Rewrite the lines from the one with "You are a computer-use agent. The" up to and including the one with "click(205, 130)", requests included, and scale every click coordinate in the answers by 0.65, rounding to whole numbers with halves going up. Keep the numbers in the requests unchanged, and leave the pictures out.

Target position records
--- start ---

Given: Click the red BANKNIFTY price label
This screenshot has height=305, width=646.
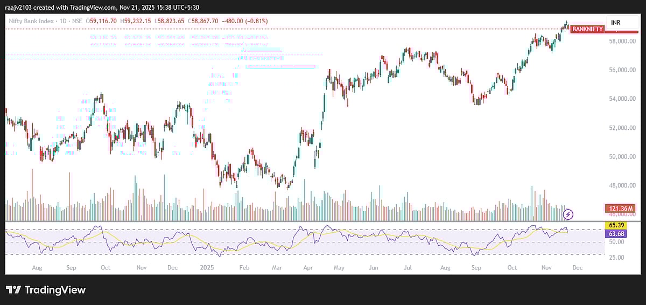Looking at the screenshot, I should [587, 29].
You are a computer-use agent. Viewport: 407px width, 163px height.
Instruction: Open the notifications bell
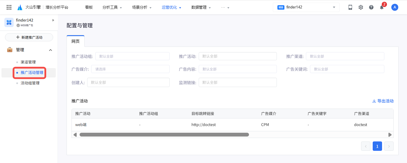382,8
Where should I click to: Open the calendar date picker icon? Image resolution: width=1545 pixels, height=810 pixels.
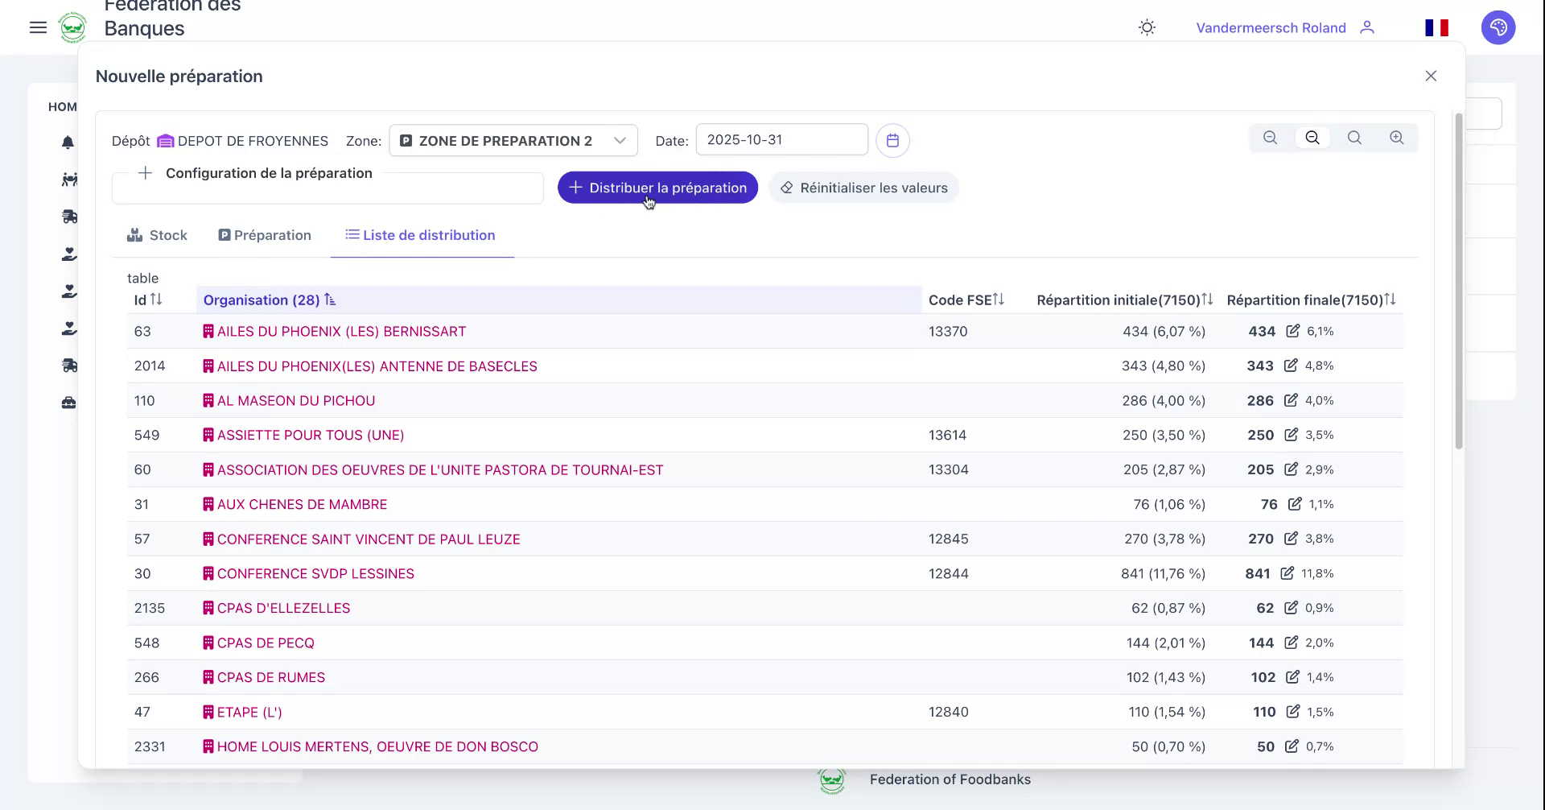[892, 139]
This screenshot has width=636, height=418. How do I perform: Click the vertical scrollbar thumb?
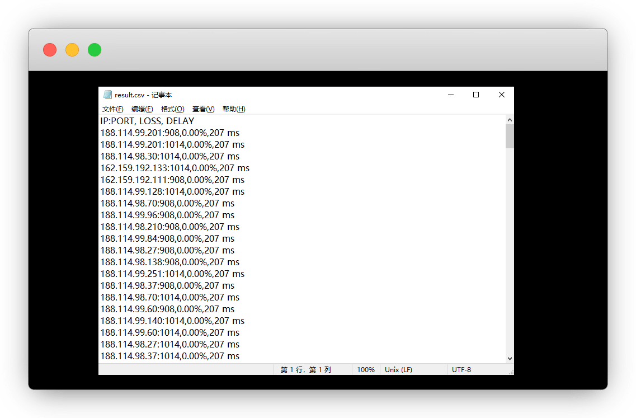click(510, 136)
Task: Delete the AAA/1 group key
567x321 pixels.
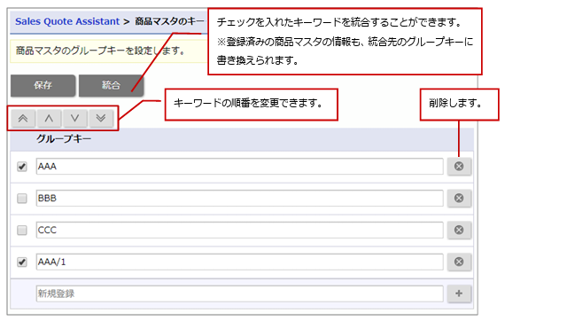Action: 459,262
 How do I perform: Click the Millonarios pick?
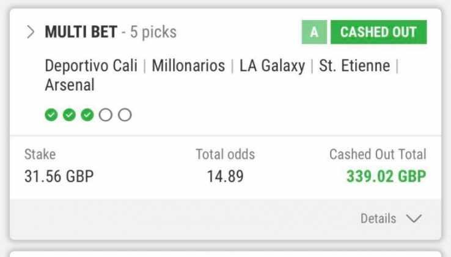[188, 66]
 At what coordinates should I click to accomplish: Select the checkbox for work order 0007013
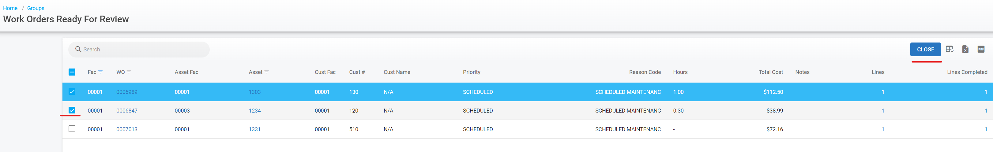click(x=72, y=129)
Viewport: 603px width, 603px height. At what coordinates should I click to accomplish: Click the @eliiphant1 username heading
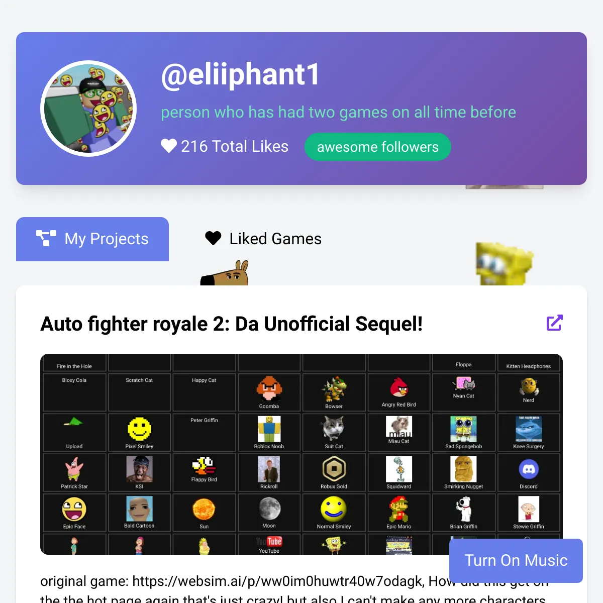(x=240, y=74)
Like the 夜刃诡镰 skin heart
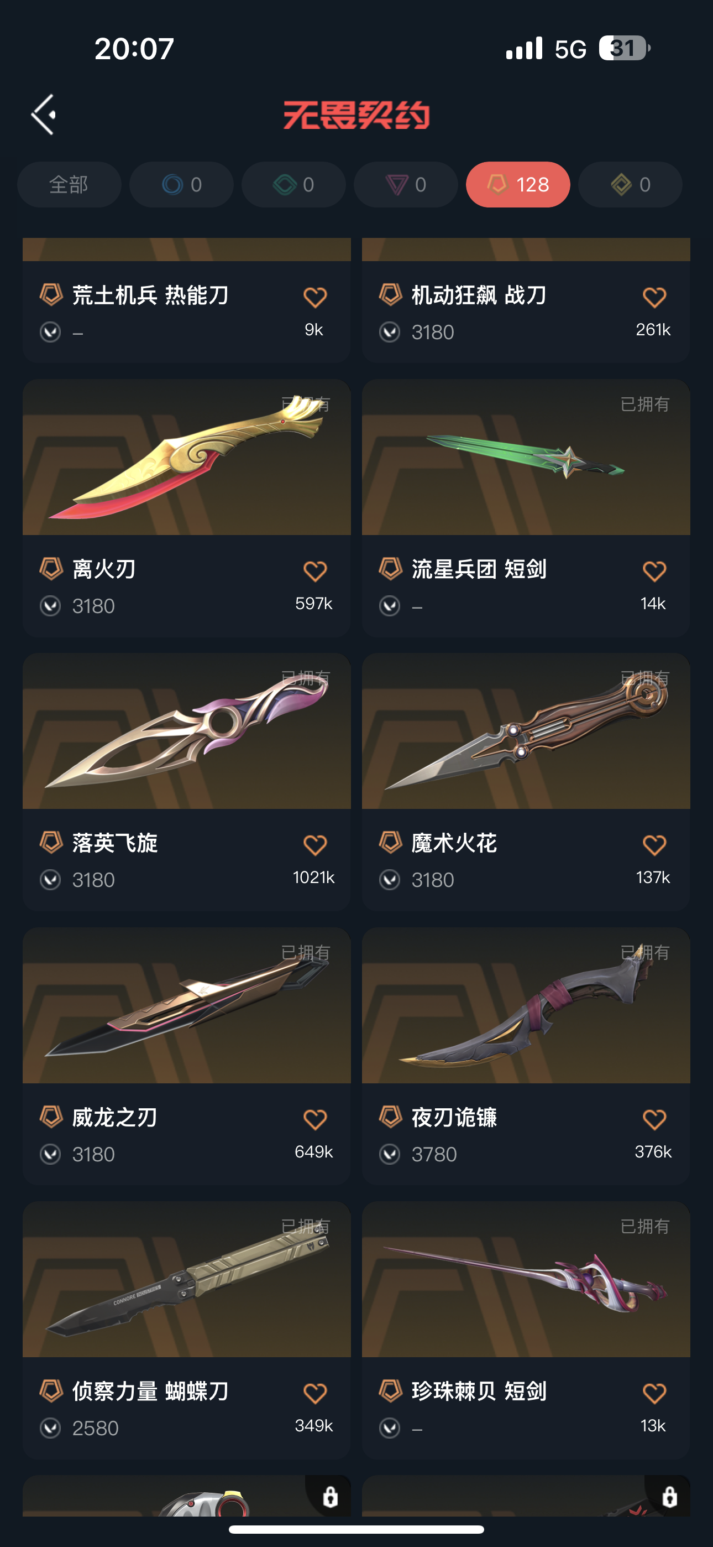The height and width of the screenshot is (1547, 713). pos(654,1119)
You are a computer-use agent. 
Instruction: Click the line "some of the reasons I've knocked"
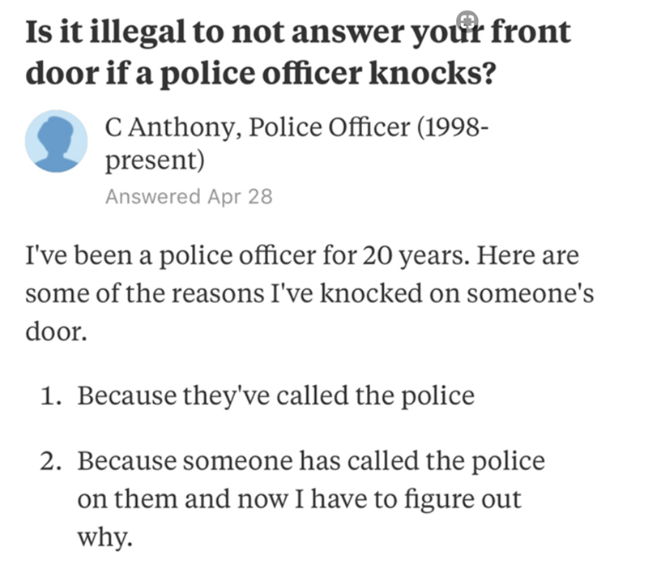click(309, 296)
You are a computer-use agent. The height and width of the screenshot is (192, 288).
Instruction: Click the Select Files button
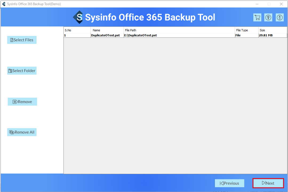click(x=22, y=40)
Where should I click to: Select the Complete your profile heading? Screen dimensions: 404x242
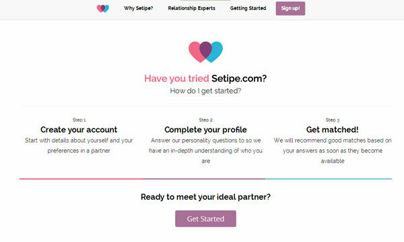click(205, 130)
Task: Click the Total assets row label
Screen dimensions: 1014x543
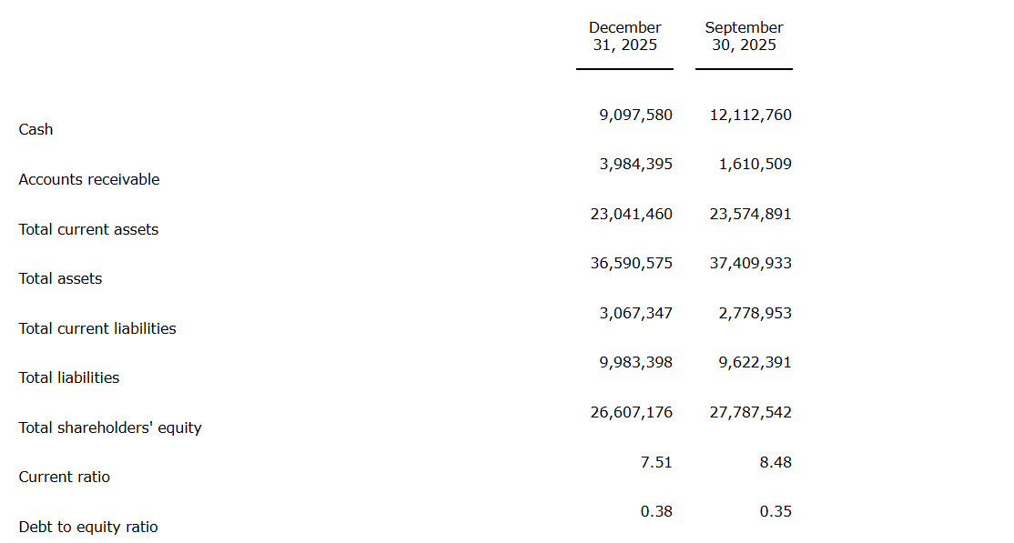Action: tap(60, 279)
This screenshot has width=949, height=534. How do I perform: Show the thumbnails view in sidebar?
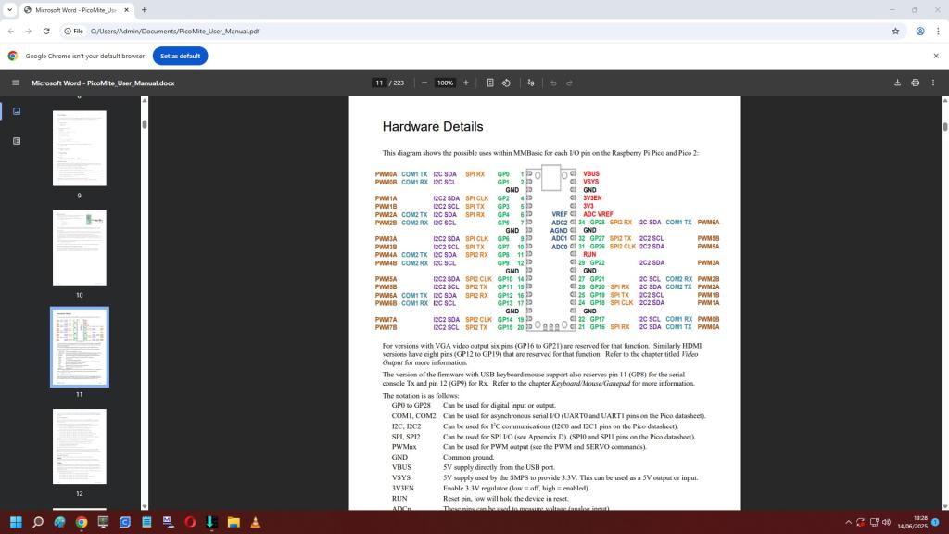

--- end ---

» Result of this task
You are a computer-use agent. The height and width of the screenshot is (192, 288).
Instruction: Click the Select Files button
click(x=14, y=26)
Where should I click to: Select the Complete your profile heading? Screen dimensions: 404x242
click(133, 85)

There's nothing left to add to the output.